Alibaba Cloud Model Studio incurs fees on model calling for various tasks such as text generation.
Billable items
Item | Description | Method | Formula |
Model inference | Fees for calling models. Scenarios include: Direct model calling and Testing or calling applications. | Pay-as-you-go | Model inference fees = model usage × unit price Within the free quota, no fees will be incurred. For more information, see Free quota for new users. |
Unit price
Special reminder: Product pricing may change at any time, and the final price is subject to the bill.
Model inference
The following table lists only the unit prices of flagship models. For the unit prices and free quotas of all models, go to Models.

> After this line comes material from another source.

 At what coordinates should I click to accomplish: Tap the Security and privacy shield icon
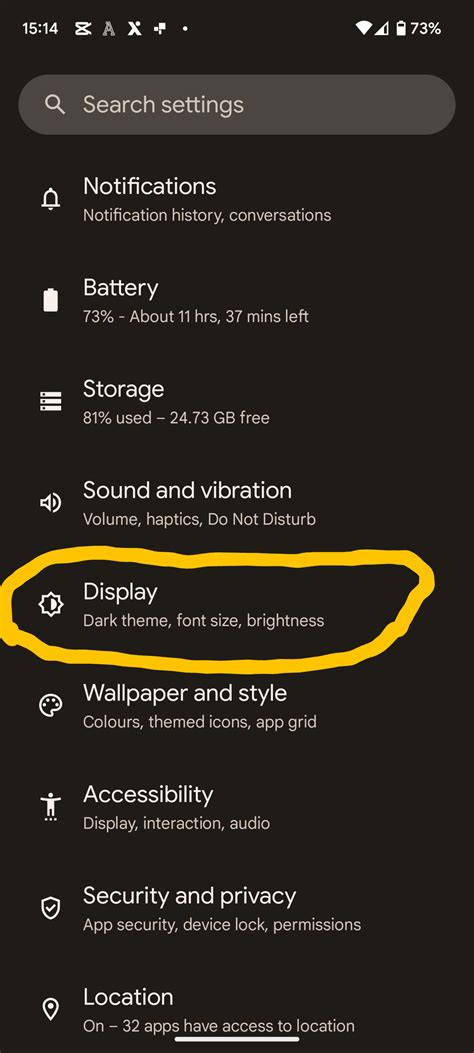click(x=51, y=908)
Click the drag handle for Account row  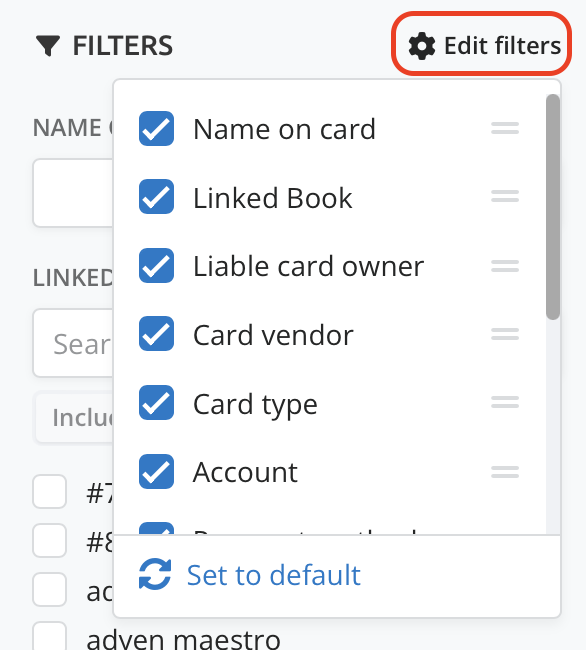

Flagship models | Qwen-Max | Qwen-Plus | Qwen-Turbo |
Model name for API calls | qwen-max | qwen-plus | qwen-turbo |
Input unit price (1,000 tokens) | $0.0100 | $0.0030 | $0.0004 |
Output unit price (1,000 tokens) | $0.0300 | $0.0090 | $0.0012 |
FAQ
Model inference
How to allocate costs based on payment details? For example, by workspaces, API keys, or model names.
Bills generated after September 7, 2024, can be allocated based on instance ID displayed on the Payment Details page. The instance ID includes: API key ID, workspace ID, model name, input/output type, and calling channel. You can allocate costs based on types.

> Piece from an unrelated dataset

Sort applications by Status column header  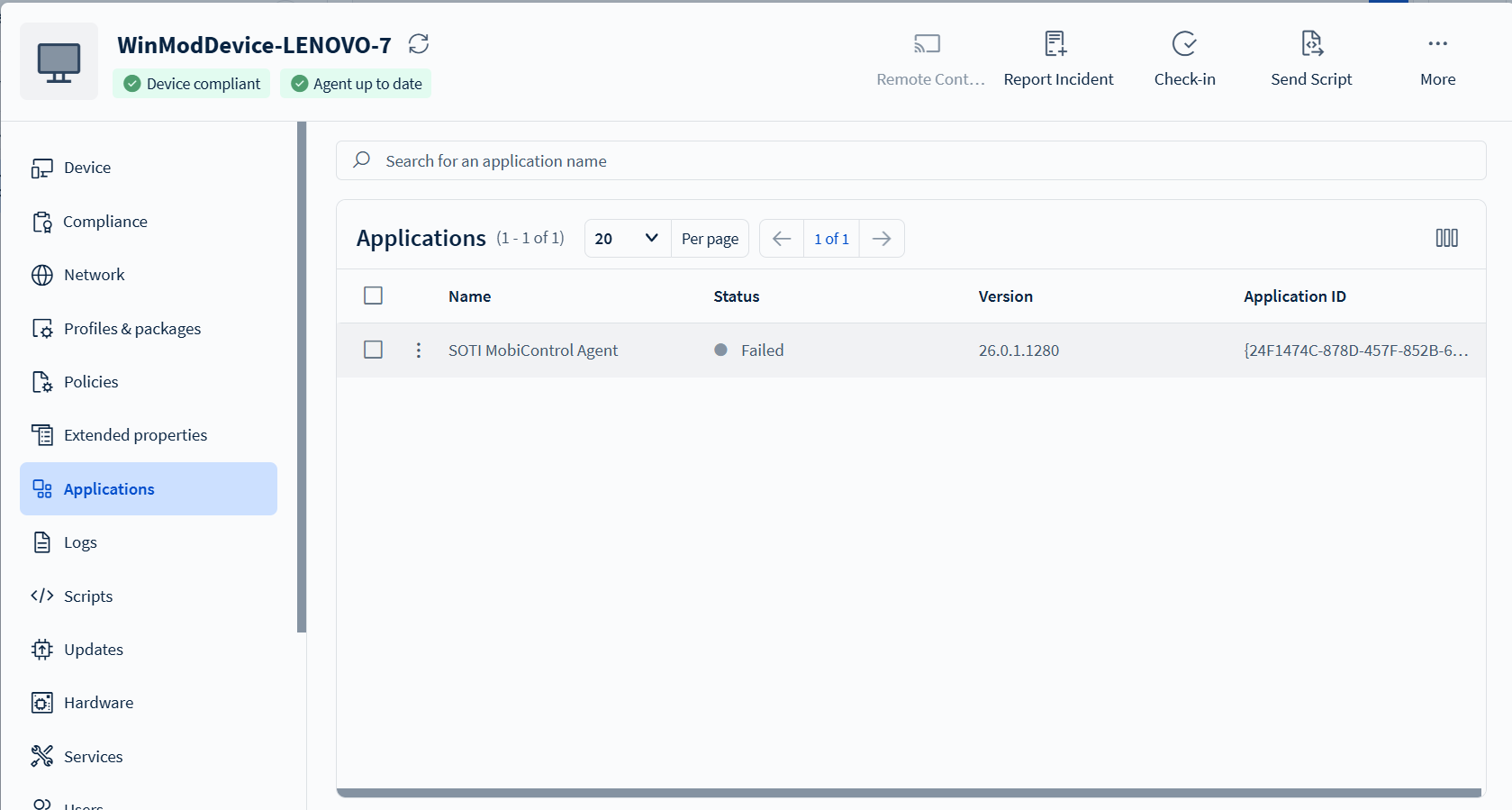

You can go to the API Key Management page to view the ID of API keys.
If the instance ID does not contain API key ID, this fee is generated by calls made on the console.
How to convert between tokens and strings?
Tokens are the basic units used by models to represent natural language text, which can be understood as "characters" or "words".
For English text, one token usually corresponds to three to four letters or one word. For example, "Nice to meet you." is converted into ['Nice', ' to', ' meet', ' you', '.'].
For Chinese text, one token usually corresponds to one character or word. For example, "你好,我是通义千问" is converted into ['你好', ',', '我是', '通', '义', '千', '问'].
Different models may have different tokenization methods. You can use the SDK to view the tokenization data of the Qwen model.
You can use this local tokenizer to estimate the token amount of your text, but the result obtained is not guaranteed to be completely consistent with the actual server, and is for reference only. If you are interested in the details of the Qwen tokenizer, please refer to: Tokenizer reference.
How is multi-round conversation billed?
In multi-round conversations, conversation history is also billed as input.
I create an LLM application and never use it. Am I billed for the application?
No. Creating an application alone does not incur charges. You are only billed for model inference if you test or call the application.
View bill
How to view the cost of Alibaba Cloud Model Studio last month?
Go to the Cost Analysis page.
Select Pretax Amount for Cost Type.
Select Month for Time Unit and select the last month.
Select Alibaba Cloud Model Studio for Product Name.
How to view the total cost of model calling?
Go to the Cost Analysis page.
Select Pretax Amount for Cost Type.
Choose a time range.
Select Model Studio Foundation Model Inference for Product Detail.
How to view the cost of calling the qwen-max model?
Go to the Billing Details tab of the Bill Details page.
Select a Billing Cycle.
Select Model Studio Foundation Model Inference for Product Details.
Click Search.
In the Instance ID column, you can find the input_tokens and output_tokens instances of qwen-max. Add the amounts of the two instances to get the cost of calling the qwen-max model.